* _TO DO_
Search for the word "screenshot" in the entries. Each line that holds it should be copied.

* _DATA IN THIS EXERCISE_
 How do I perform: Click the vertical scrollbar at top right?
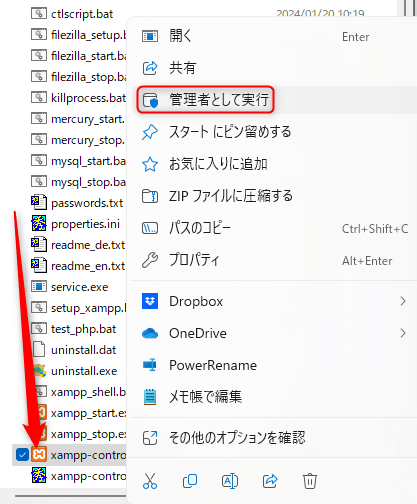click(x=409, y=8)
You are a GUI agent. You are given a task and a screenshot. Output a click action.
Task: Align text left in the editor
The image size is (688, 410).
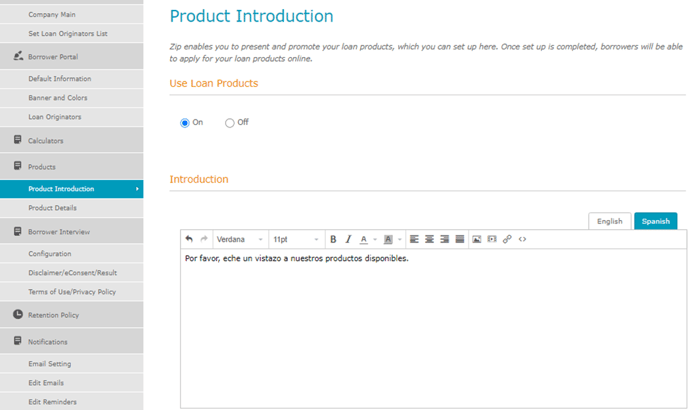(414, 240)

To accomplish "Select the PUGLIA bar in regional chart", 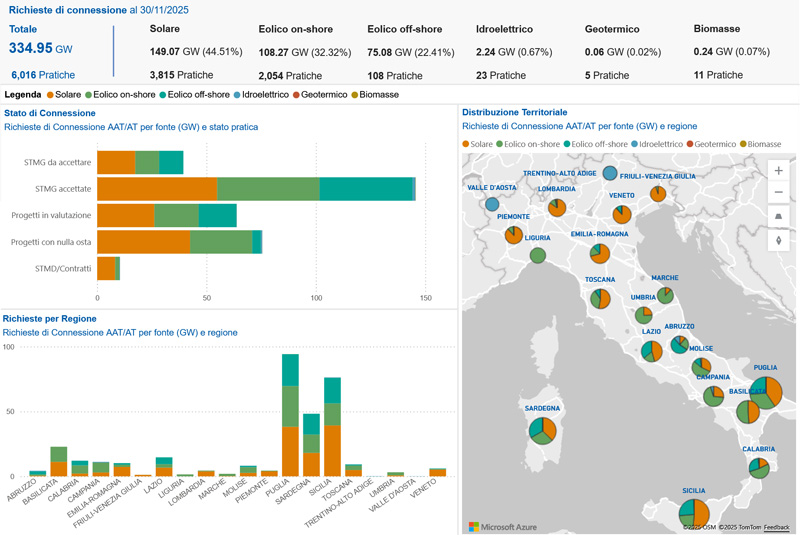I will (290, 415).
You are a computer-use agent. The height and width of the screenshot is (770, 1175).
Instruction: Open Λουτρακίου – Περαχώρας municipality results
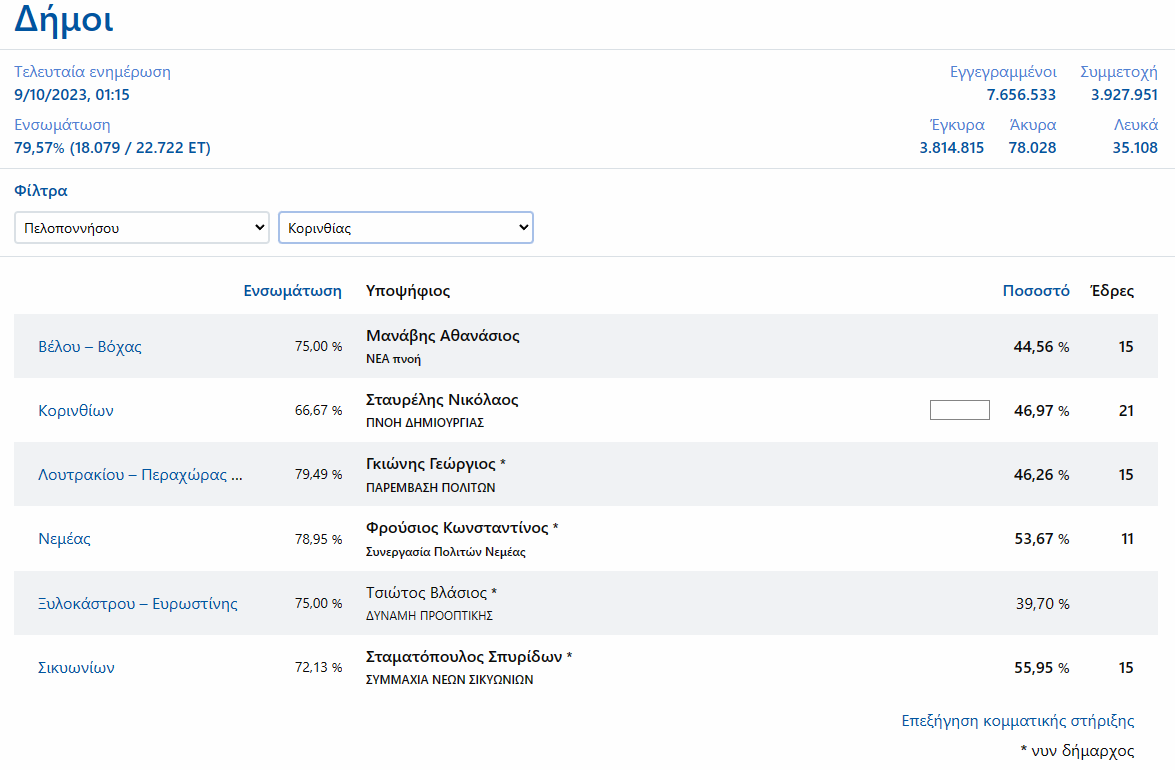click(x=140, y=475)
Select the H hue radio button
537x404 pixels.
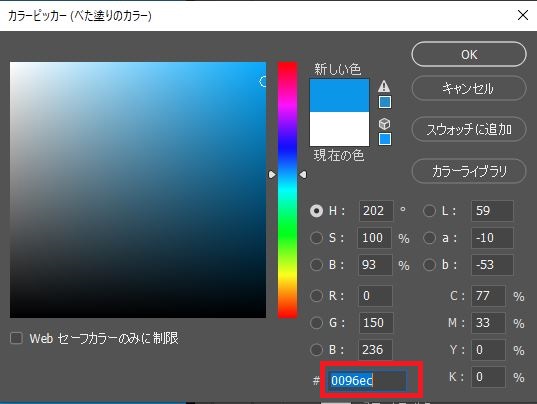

* _RESPONSE FOR THIS EXERCISE_
You are a GUI agent. You are given a task and a screenshot. Output a click action.
You are a computer-use agent. The height and width of the screenshot is (770, 1175).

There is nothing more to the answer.